** WHAT IS REQUIRED **
Recast the listing from the line with "You are a computer-use" to the line with "pos(150,191)" as a two-column CSV headed instruction and location, one row per instruction with its answer. Quote every field and replace line breaks with spaces.

** WORKING DATA **
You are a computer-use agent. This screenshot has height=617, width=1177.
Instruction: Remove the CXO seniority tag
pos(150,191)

---

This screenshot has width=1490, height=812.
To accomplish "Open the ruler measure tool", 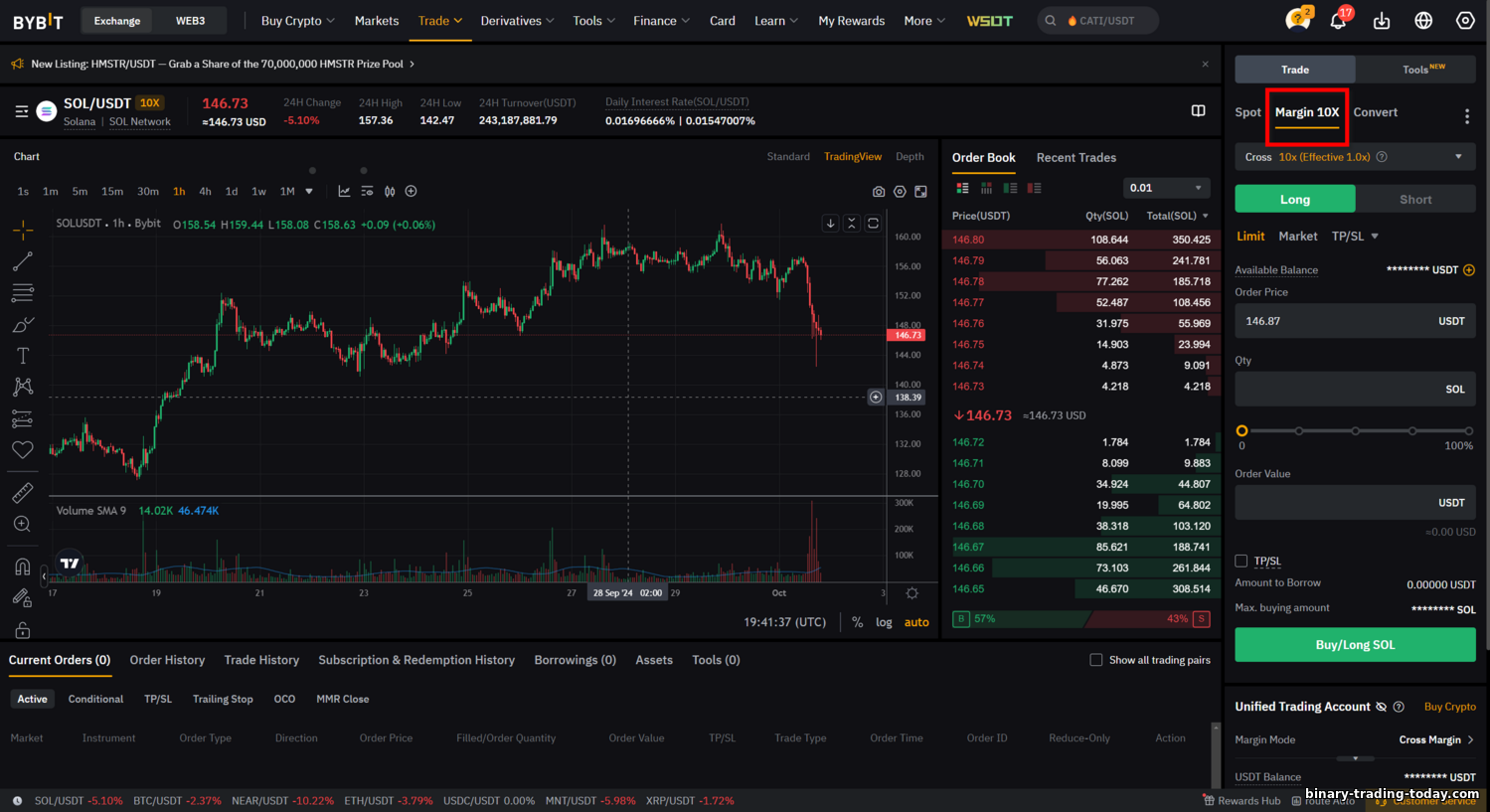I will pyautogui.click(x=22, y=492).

** EXERCISE RESPONSE **
instruction,location
"You are a computer-use agent. This screenshot has height=617, width=1177. Instruction: Remove the CXO seniority tag","pos(150,191)"